The forces applied to the cartilage surfaces of the shoulder and elbow are generally lower than at the weightbearing joints of the lower extremities. Thus, focal chondral or osteochondral defects and early osteoarthritis are considerably less common than in the knee, hip or ankle.
Nonetheless, potentially clinically relevant focal defects can be found in over one fifth of patients with rotator cuff tears, impingement or general shoulder pain. The reasons for focal glenohumeral cartilage defects are manifold and include previous surgeries, trauma, osteochodritis dissecans, infections, avascular necrosis, rheumatoid arthritis, instabilities, or rotator cuff insufficiencies.
The symptoms of glenohumeral cartilage defects include stress-induced shoulder pain or pain at rest, limited sports performance, sharp pain or mechanical obstructions, or progressively increasing pain. However, symptoms are often unspecific and frequently do not allow to diagnose cartilage defects or gauge their significance in shoulder pain. Thus, the treatment of concomitant pathologies is a primary goal when glenohumeral cartilage defects are diagnosed and treated. As cartilage lesions around the shoulder are often an incidental finding and rarely occur in isolation, the influence on outcomes of treating concomitant pathhologies versus addressing cartilage defects is still controversial.
Various treatment options are available today, whereas overall results are very promising independent of chosen treatment modality. According to personal experience and scientific evidence, microfracturing is a simple but reliable treatment option, which leads to improvements of shoulder function and pain reduction. In contrast to microfracturing in the knee, results tend to remain stable even in the longterm. Similar to the knee, microfracturing is the first line treatment for focal, chondral defects of the glenohumeral joint under 2cm2. Larger chondral defects (2-6cm2) can be addressed with various forms of autologous chondrocyte transplantation. If there is bone involvement present (osteochondral lesions), osteochondral transfers from the humerus or knee provide a treatment option for defects <2.5cm2. Larger osteochondral lesions can be treated with partial humeral head resurfacing.
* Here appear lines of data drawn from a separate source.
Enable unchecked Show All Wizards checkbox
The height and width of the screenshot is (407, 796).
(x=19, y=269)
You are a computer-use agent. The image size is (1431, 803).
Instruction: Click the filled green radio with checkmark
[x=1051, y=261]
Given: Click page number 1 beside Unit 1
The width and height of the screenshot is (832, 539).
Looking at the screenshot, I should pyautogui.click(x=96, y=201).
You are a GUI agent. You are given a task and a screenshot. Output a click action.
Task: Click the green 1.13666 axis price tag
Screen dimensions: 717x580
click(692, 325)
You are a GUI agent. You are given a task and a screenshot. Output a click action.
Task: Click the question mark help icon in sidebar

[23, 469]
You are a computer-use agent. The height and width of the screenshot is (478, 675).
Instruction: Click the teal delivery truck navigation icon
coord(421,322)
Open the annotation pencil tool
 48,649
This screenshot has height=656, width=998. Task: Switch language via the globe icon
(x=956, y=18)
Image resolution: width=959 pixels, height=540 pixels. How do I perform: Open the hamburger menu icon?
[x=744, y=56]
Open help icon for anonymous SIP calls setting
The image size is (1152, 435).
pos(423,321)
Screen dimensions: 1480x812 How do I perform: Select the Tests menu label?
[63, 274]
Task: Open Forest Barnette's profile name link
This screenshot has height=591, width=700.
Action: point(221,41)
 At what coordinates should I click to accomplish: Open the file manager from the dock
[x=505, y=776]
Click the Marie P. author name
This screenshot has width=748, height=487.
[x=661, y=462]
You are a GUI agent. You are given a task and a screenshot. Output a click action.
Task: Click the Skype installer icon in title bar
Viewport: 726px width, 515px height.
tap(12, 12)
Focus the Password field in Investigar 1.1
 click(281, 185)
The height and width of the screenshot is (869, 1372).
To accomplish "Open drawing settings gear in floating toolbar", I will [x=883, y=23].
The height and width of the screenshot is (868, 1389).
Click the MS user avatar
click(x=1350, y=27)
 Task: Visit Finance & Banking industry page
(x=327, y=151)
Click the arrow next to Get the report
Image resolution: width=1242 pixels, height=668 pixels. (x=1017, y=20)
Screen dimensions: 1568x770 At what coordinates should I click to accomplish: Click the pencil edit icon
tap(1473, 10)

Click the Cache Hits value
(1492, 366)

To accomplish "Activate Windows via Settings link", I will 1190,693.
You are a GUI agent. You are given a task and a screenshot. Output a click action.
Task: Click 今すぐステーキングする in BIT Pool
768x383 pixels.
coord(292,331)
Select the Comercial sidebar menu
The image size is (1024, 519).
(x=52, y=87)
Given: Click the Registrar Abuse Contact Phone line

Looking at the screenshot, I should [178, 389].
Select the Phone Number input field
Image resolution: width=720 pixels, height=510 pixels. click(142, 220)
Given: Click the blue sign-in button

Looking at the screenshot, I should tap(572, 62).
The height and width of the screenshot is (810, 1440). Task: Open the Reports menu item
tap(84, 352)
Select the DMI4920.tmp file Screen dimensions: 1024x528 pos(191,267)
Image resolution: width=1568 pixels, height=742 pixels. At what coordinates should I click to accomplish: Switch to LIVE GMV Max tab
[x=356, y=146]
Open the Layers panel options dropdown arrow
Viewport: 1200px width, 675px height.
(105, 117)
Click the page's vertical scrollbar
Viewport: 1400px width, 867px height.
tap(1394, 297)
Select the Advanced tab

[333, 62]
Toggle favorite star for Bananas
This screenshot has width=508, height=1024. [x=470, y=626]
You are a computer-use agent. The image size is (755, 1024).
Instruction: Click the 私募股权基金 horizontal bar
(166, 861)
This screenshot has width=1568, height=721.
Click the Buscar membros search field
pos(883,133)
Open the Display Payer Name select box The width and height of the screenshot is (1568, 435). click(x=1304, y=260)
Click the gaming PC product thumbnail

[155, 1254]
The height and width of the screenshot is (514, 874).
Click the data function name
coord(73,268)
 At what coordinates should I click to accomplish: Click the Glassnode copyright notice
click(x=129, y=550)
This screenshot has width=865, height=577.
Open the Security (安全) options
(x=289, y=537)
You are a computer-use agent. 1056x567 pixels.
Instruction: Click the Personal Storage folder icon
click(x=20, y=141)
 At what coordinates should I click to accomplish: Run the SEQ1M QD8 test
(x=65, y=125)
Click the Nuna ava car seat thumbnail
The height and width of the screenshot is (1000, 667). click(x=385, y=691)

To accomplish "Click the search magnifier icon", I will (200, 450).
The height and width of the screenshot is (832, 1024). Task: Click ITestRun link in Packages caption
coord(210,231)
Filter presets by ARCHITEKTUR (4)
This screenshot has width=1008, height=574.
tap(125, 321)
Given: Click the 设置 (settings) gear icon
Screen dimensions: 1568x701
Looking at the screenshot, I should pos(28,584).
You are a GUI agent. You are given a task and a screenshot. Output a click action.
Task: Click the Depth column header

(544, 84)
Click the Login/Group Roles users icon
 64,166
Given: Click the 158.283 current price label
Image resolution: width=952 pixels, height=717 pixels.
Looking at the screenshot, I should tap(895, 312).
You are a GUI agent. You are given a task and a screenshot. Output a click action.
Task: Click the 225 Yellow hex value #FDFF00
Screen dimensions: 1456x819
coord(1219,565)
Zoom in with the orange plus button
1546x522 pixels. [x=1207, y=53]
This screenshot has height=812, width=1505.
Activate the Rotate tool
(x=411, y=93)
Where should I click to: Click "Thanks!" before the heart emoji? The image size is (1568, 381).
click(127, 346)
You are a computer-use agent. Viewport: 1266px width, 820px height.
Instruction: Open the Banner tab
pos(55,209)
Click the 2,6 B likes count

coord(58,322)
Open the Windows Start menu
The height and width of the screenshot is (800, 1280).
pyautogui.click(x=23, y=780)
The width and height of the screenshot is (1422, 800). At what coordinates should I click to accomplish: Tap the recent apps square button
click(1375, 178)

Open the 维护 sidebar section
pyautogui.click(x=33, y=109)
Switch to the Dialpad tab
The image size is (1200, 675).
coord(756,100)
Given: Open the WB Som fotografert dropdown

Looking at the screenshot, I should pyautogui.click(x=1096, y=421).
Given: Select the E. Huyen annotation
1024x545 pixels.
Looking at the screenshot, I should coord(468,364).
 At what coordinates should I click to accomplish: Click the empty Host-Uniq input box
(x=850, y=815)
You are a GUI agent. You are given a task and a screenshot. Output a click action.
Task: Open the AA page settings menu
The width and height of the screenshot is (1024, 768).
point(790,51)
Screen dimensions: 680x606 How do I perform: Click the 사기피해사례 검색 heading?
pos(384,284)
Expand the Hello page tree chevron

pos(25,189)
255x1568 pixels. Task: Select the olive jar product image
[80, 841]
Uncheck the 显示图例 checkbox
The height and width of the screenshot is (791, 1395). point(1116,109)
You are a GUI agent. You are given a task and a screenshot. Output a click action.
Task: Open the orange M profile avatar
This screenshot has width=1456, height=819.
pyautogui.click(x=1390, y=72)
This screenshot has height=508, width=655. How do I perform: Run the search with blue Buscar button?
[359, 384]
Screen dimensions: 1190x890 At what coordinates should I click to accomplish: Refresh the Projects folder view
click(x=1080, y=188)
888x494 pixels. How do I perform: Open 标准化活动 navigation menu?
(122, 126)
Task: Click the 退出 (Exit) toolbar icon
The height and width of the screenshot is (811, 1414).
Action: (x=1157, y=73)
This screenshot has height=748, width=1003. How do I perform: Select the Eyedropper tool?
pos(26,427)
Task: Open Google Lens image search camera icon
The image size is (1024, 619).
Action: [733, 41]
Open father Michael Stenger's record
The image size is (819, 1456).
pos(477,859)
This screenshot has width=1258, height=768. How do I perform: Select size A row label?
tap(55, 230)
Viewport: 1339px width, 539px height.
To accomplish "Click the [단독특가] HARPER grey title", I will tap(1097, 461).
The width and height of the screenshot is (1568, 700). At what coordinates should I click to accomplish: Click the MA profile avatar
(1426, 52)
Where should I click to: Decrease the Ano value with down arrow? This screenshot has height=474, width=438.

Around the elbow, focal chondral and osteochondral lesions are particularly common at the humeral capitulum in the context of an osteochondrosis dissecans in gymnasts and repetitive overhead or throwing athletes. Osteochondral lesions of the elbow also occur as the result of acute trauma or reduced joint congruency due to instability.
Contrary to the shoulder, microfracturing has not been as reliable around the elbow and has been associated with progressive degeneration and low return to sports rates. Thus, it should be reserved for small defects with limited symptoms when encountered as an incidental finding during arthroscopy for concomitant pathologies. For larger chondral lesions or osteochondral defects, autologous osteochondral transplantation - primarily using osteochondral plugs from the ipsilateral proximal femoral condyle - is the treatment option of choice. This has shown relatively good clinical and radiological results even in the longterm, while progression of degeneration seems to be slower compared to microfracturing. Furthermore, due to its anatomic characteristics and congruent nature of the elbow joint, treatment options are significantly influenced by the exact location of the defect. Treatment of concomitant pathologies (e.g. instabilities, plicae, loose bodies, etc.) and restoration of native joint mechanics are especially important at the elbow.